- Full disclosure: I was terminated for an alleged violation of a policy that did not exist in any document, agreement or employee handbook with circumstantial evidence. (Personal use of a company vehicle, which is widely regarded as a perk of the job.) I received no prior written or verbal warnings, a glowing performance review and achieved sales targets for all measurable sales periods.
- Sales numbers are not objective. Manual adjustments are used by senior management to avoid paying bonuses. For instance: Per the written incentive plan, sales numbers are based on gross sales and returns do not count against the rep's sales. I received a bonus statement stating I had achieved a $40k payout. Then, later received a call from a middle-manager saying my bonus was going to be reduced by $23k because senior managers decided they couldn't afford to pay the original bonus do to a major return from a key customer that affected my territory, but was decided on by the same senior managers. The prior sales year, sales were deducted from the entire sales force because of an alleged miscalculation of house account sales costing thousands of dollars in bonus payouts to the sales reps.
- Reorganizations are constant. In my two years of employment I was moved between two different managers, three different product lines, and gaining and losing accounts and changing geographies on three different occasions.
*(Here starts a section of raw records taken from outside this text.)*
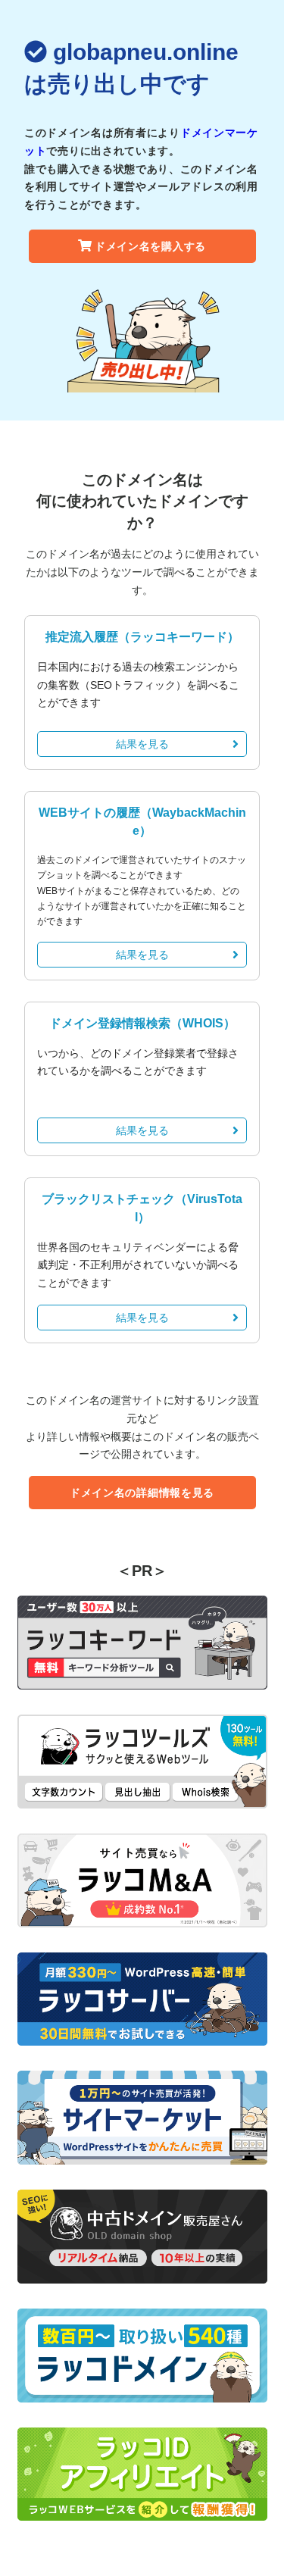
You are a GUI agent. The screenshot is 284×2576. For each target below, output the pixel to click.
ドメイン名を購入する (150, 246)
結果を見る (142, 744)
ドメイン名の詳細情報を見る (142, 1493)
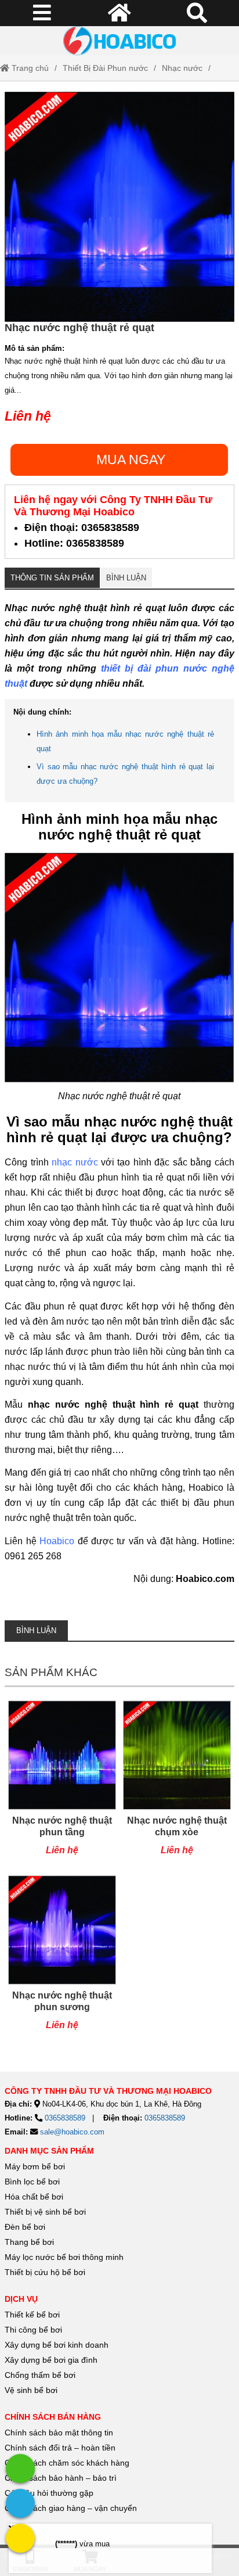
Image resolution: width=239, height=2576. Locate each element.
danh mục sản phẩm (49, 2150)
Customers are consistently confused as to who to contact, and employees constantly feel a lack of job security and confusion over sales numbers and expectations.
- Product availability dates are often pushed, frustrating customers who are planning on the product for class starts and sales reps who have worked hard to get the product in use.
- Disorganized. New-hire and ongoing training is poor, and is inconsistent. Systems are dated and the CRM system is excessively complex and needs a good cleaning. Marketing information is not consistent nor easily found which combined with the poor CRM system leads to many many inefficiencies.
- Management is widely known to retaliate against employees who are recruited by and offered positions with the competition.
- The only consistency in the company's strategy is how it radically changes every six months. The people developing the strategy are so out of touch with the customer base and the on-the-ground employees that the corporate strategy often fails. This is largely because execution is shoddy, communication is lacking, and plans also are never given enough time to make a difference.
- The place is an HR nightmare, but the HR staff and managers are often unprofessional and look the other way when blatant policy, ethics, and sexual harassment violations occur.